Морис быстрым движением сдернул с Шуры плед. Наполеонов вскочил с кресла и, подойдя к камину, сел на ковер.
– Я готов к разговору, – сказал он серьезно, – просто мне нужна была подготовка…
– Ты ведешь дело об убийстве Маревой Елены Константиновны?
– Предположим…
– Мне это известно доподлинно.
– Откуда? – вяло поинтересовался Шура.
– Свои источники.
– Могу попробовать их раскрыть. К вам обратился Замятин Владимир Львович?
Лицо Мирославы осталось непроницаемым.
– Сергей Иванович Фролов?
– Шура, не будем гадать. Лучше скажи, самоубийство исключено?
– Я уверен, что она была убита. К чему ей сводить счеты с жизнью накануне свадьбы? И этот экстравагантный способ! Она могла выпить таблетки у себя в комнате.
– Ты, конечно, установил, у кого в доме было снотворное?
– Хороший у вас источник информации, Мирослава Игоревна. Снотворным пользовалась только Замятина Марина Ивановна, жена хозяина дома. И хранилось лекарство в ее комнате, в ящике шкафа. Отпечатки только Марины Ивановны.
– Кто-то мог надеть перчатки и взять лекарство.
– Мог… – обронил Шура.
– Ящик закрывался на ключ?
– Нет. Марина Ивановна даже комнаты своей не закрывала.
– У тебя есть подозреваемые? – спросила задумчиво Мирослава.
– Все! – отрубил Шура.
– Интересно… Давай рассмотрим по порядку.
Шура кивнул.
– Например, чем тебе не угодил хозяин дома? Какие мотивы могут быть у Замятина Льва Наумовича?
– Невеста сына могла ему просто не понравиться.
– Это не повод для убийства.
– Допустим, он предполагал, что Марева охотится за богатством дома Замятиных?
– У сына были свои деньги, и он мог ими распоряжаться, как ему захочется. Не думаю, что Льва Наумовича это могло волновать до такой степени.
– Пожалуй, да…
– Был ли мотив у Марины Ивановны?
– Замятина представила Фролова как своего брата, а Мареву – как невесту брата.
– Ну и что?..
– Фролов на первом же допросе признался, что все это игра. Фролов и Замятина были любовниками.
– И что с того?
– Ревность, моя дорогая! Ревность!
– Ты же сам сказал, что это была игра. Марева и Фролов только притворялись пылкими влюбленными.
– Может быть, слишком хорошо притворялись? – не сдавался Наполеонов. – Кто знает, возможно, они порой, мягко говоря, переигрывали и оказывались в более близких отношениях, чем представлялось Замятиной до поры до времени…

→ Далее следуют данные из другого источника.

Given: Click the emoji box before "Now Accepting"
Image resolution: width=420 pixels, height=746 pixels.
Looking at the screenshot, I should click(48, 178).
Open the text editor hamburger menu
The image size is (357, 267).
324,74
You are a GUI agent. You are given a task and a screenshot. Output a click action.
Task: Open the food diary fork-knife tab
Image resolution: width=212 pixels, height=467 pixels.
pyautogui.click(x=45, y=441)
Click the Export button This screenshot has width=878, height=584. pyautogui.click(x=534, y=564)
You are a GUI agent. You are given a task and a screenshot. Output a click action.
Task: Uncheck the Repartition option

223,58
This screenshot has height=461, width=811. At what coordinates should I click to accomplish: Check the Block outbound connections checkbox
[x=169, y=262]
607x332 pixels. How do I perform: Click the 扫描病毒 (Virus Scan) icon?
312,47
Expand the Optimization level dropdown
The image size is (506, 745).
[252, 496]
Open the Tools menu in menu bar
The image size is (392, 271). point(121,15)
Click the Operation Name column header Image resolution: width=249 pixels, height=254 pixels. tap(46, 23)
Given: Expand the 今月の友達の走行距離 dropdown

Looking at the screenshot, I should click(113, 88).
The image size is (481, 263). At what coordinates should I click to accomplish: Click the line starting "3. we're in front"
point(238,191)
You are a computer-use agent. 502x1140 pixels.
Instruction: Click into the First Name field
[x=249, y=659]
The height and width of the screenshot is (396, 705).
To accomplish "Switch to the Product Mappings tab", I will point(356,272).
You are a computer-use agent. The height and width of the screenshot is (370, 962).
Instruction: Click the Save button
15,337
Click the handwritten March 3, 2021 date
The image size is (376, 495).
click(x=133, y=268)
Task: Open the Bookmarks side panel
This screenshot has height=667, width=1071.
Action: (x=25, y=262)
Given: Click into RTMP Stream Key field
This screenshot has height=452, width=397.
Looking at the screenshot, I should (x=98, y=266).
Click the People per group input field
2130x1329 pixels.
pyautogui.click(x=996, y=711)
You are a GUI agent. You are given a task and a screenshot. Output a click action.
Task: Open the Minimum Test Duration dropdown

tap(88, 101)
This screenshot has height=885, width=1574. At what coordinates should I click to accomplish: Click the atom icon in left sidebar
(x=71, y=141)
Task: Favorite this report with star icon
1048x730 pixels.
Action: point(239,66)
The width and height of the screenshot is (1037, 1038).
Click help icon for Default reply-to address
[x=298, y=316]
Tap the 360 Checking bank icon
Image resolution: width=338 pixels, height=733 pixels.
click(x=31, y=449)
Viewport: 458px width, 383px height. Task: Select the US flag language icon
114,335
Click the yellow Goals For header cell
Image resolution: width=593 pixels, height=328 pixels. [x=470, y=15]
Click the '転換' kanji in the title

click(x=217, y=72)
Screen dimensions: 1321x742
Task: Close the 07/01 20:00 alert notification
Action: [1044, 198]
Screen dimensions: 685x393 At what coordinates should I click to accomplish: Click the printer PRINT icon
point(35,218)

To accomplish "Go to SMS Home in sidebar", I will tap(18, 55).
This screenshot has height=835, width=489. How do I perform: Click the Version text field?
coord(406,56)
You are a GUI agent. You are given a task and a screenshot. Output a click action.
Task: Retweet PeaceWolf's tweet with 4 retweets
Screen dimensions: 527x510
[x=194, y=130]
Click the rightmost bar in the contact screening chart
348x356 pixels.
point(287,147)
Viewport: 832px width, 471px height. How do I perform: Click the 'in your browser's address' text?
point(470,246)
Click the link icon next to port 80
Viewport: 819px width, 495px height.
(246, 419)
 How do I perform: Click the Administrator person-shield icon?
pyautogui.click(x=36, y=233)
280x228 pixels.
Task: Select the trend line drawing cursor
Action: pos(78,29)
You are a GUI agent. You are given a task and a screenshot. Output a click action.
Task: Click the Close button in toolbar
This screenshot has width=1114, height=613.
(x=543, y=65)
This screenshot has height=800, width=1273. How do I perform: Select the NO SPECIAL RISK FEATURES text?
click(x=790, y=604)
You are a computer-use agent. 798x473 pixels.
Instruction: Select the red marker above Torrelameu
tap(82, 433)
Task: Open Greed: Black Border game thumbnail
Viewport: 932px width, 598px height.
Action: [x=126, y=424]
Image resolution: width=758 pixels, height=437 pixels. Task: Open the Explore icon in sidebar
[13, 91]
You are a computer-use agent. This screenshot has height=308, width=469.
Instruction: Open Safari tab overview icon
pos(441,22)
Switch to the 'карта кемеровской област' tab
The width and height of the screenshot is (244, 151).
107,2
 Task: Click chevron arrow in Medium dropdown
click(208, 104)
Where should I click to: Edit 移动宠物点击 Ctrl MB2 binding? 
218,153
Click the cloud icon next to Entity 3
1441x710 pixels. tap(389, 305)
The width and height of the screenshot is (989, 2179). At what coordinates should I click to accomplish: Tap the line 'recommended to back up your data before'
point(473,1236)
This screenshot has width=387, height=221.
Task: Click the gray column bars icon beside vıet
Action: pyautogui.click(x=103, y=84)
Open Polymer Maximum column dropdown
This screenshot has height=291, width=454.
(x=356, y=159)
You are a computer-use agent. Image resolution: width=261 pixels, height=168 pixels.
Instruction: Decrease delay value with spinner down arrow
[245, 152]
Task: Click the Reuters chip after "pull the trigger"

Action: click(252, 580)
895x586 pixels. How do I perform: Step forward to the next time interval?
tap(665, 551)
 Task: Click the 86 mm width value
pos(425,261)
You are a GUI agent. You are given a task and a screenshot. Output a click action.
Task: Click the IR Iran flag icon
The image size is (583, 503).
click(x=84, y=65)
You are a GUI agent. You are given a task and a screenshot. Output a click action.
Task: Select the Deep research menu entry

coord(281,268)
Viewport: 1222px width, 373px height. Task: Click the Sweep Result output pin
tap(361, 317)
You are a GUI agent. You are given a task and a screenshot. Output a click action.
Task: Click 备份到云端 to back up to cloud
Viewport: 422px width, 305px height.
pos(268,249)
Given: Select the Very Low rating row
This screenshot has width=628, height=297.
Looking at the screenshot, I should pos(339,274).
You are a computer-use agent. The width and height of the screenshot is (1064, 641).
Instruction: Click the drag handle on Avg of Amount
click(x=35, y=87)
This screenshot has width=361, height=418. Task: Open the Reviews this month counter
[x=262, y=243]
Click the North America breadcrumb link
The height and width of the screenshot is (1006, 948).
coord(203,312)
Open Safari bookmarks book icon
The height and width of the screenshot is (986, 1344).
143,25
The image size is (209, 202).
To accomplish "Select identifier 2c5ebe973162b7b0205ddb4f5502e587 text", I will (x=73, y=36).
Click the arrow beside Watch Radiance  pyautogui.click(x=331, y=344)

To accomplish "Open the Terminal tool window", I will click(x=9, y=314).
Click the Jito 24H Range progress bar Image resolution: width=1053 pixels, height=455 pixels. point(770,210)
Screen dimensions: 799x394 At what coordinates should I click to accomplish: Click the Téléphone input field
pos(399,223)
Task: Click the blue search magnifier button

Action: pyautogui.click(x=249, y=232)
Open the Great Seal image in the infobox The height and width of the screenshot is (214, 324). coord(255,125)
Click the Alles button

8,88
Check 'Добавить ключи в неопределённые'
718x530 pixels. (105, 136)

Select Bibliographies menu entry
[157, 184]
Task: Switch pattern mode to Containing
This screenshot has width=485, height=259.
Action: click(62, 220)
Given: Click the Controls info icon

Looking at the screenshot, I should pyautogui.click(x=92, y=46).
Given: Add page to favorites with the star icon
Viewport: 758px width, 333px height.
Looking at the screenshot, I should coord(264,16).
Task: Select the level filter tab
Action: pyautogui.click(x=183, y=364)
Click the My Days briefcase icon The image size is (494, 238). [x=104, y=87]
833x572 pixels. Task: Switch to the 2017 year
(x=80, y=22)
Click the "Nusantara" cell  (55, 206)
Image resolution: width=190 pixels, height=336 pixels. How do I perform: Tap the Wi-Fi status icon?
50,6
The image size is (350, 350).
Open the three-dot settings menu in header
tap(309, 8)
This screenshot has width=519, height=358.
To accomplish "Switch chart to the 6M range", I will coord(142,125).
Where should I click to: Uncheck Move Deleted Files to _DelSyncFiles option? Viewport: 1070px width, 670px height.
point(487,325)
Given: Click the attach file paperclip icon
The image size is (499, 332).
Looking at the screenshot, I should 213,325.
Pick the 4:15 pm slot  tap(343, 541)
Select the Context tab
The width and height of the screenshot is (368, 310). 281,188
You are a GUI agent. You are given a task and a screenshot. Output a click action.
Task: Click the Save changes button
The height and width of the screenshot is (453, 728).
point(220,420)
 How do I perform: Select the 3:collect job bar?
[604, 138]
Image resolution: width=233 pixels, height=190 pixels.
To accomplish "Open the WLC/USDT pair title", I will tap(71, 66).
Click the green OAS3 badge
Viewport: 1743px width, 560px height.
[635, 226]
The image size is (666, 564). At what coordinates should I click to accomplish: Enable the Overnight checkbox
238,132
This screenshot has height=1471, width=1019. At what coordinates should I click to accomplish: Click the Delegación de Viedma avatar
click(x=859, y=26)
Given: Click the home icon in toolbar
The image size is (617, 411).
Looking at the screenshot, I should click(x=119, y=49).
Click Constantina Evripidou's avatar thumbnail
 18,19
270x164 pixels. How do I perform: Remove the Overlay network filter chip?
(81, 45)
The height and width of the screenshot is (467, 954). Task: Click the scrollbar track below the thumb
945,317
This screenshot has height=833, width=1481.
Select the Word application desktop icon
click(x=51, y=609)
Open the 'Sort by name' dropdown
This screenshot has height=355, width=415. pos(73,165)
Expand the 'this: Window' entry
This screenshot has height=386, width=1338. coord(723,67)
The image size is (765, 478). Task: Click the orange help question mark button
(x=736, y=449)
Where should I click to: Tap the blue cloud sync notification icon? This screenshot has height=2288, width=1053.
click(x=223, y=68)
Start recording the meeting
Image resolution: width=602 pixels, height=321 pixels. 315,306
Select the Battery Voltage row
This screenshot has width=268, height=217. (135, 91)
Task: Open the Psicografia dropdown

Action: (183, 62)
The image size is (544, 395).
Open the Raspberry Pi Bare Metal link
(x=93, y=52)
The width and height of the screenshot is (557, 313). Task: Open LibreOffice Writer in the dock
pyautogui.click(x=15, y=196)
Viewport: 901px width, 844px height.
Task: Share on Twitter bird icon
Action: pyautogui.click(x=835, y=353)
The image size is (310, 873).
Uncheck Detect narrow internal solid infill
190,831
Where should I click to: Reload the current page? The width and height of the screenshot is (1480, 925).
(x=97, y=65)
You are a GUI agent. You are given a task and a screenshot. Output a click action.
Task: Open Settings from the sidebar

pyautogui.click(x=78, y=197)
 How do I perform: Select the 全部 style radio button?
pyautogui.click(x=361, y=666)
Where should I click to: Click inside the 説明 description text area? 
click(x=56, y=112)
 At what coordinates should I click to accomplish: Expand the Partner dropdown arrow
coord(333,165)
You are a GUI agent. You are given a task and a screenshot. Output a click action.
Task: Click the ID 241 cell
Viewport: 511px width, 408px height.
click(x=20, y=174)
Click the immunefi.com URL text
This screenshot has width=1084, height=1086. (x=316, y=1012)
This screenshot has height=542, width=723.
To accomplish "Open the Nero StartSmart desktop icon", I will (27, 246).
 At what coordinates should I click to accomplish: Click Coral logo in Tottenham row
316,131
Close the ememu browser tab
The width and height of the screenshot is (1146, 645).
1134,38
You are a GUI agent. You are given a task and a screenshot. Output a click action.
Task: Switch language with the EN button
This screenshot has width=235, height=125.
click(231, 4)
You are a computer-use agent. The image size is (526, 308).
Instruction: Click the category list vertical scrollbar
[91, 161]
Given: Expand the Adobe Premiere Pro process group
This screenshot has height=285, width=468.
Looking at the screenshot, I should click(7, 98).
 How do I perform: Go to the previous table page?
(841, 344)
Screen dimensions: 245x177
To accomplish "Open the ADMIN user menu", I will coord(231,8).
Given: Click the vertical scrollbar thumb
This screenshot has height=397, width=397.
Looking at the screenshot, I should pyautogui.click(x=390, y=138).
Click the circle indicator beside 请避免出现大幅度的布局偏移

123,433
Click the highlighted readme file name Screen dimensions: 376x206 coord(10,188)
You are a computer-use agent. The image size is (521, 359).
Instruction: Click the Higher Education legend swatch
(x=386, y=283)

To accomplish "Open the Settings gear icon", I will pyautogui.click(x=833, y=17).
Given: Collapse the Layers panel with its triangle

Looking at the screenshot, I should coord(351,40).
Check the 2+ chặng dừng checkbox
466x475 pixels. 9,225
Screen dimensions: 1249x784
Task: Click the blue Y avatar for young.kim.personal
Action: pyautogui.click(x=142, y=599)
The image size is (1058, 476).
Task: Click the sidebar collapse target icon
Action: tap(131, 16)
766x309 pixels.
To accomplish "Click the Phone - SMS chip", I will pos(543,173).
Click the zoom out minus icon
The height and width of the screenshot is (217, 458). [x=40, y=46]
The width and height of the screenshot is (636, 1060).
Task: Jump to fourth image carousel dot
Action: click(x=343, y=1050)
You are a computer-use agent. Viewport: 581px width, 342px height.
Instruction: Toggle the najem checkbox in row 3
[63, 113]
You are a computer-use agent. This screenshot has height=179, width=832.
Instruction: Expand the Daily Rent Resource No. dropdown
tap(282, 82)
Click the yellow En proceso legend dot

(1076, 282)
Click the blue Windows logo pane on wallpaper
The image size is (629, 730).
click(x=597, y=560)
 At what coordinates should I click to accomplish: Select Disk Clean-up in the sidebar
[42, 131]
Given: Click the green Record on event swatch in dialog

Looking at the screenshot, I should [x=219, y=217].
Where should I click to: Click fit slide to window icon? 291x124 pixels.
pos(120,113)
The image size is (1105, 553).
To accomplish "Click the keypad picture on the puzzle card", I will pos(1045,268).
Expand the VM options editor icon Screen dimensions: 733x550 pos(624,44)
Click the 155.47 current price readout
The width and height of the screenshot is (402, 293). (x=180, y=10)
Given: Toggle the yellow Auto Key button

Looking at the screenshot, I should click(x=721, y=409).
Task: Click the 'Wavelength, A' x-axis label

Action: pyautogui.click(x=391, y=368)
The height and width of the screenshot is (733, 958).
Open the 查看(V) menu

– Что ты хочешь этим сказать?
– Кто может дать гарантию, что однажды Марина Ивановна не застукала своего любовника в постели подруги?
Морис Миндаугас хранил молчание, внимательно слушая разговор двух детективов.
– Ты прав, – была вынуждена согласиться Волгина, – такой гарантии никто дать не может. Но моя интуиция…
– Вот только этого не надо! – взмахнул Шура руками.
– Хорошо. Допустим, ты прав, но пока Фролов и Марева были в глазах других женихом и невестой, ничего не происходило. А ведь именно в то время ревность могла мучить Марину. После же помолвки с Владимиром мотив отпадает.
– Замятина могла затаиться до поры, а потом отомстить!
– Глупо!
– Спасибо! Вы всегда найдете повод, чтобы обозвать человека дураком!
– Прости, Шура! Я не это имела в виду. Пойми, нелогично убивать после того, как любовник порывает даже игровые отношения с Маревой.
– А женщины – существа вообще нелогичные! – парировал Шура.
Не обратив на его реплику ни малейшего внимания, Мирослава продолжила.